I must make a grave confession

I confess that I am no longer at home in my skin. I confess that I fear I have let my talent dwindle for the sake of material concerns. I confess that what I have achieved is a tiny slice of what I have conceived. I confess that I am unable to discern what matters from what simply pours out of me. I confess that I thought myself so much better than all of this. I confess that I hardly thought I'd get this far. I confess that I fear I may never get any further.

I have striven to live as a normal man in a normal world for some years now. I have endeavoured to find peace with that. But there is no peace for me. Truly.

Blood boils in my veins. Fire leaps in my heart. You may know me as a loud, rude Ontario joker with a love for trains and trees. I guess that's what I am. But I play the guitar because my soul feels like a hurricane. I write songs because my mind is a maelstrom. My mouth moves, in words in songs in stammers in shouts because I am a puppet of every god and demon that would speak in earthly tones.

My mother and father raised a good modest churchboy with a flair for conversation and some rather odd predilections. At age 17 I turned myself out of the house and started turning myself into someone, possibly my true self, by wandering around the world like an innocent fool.
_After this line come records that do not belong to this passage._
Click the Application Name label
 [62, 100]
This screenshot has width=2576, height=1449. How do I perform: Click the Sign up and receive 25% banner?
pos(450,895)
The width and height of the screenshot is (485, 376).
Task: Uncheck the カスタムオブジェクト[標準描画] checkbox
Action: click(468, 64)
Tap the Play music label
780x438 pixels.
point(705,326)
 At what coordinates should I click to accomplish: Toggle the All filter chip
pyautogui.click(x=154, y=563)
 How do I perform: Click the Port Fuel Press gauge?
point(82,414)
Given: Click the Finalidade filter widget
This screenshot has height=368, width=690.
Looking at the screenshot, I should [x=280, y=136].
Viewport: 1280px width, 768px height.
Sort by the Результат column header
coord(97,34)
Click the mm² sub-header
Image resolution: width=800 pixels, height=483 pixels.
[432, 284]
Is this the result? I see before me now a thirty-something middle class boob with a soft belly and bags under his eyes, stiff fingers that will never find virtuosity, choked words that would have raged the hypocrites out of the land if I could only have spoken them, bent at the shoulders by the weight of a mediocre life that most folks would call pretty good. What a travesty.

I have not delivered my essential message: that to live as oneself, and then beyond oneself, might be a divine thing. I don't even know if it's true. I have not found my real place, I have not offered a real vision.

I haven't even taken my new CD to the factory.

I work in a factory where they make television programs.

I hate factories. Factories were the death of craft, and art will be next.

I feel unworthy to say the word "art" out loud.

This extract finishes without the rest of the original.